Yesterday I went to the wonderful Savernake Forest in Wiltshire. It started out as a socially-distanced lockdown autumn colours walk with a friend, but ended up being a fungal foray photography fest!
I was hoping we would see some fungi, so I prepared for it. I took my Olympus E-MD5 MkIII fitted with the superb Olympus 60mm macro lens. It’s a lovely light combination with excellent image quality. The other vital accessories were a black bin liner and a head torch. The bin liner was to allow me to kneel or lie on the ground and stay reasonably dry, and the head torch was to add a bit of light into darker areas.

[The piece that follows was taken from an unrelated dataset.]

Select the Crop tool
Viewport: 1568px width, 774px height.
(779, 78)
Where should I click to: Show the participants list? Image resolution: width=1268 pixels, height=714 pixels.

We came across a horizontal rotting log with these delightful parasol fungi on it. Because the trees were so far away it gave a good diffuse background with the colour of the trees showing. The background colours have a similar warmth to the colour of the fungi. At this point the sun was out, so the light was quite directional resulting in good contouring on the parasols.
This tiny little parasol was on the shady side of a log so I had to use 1000ISO to get a reasonable shutter speed. There’s a limit to how slow a shutter speed you can hand-hold even with image stabilisation. Everything around the fungi was green so the creamy-coloured top stood out well. I was careful to ensure that the moss capsule in the foreground was in focus. It adds another area of sharpness in an otherwise diffuse image.
The underside of fungi, with the gill structure, can be more interesting than the tops. I’ve isolate a part of a fungal cap to make a pattern image.
You can find interesting fungi in your garden, so you don’t have to travel to do fungal macro photography. It’s the perfect time of year for it, so why not pop out and have a look?
NB: I did not pick any of these fungi to take back to the studio or to eat. It’s always good to leave things for other people to enjoy. If, like me, you don’t know for certain what species a fungus is, then it’s very, very unwise indeed to eat it.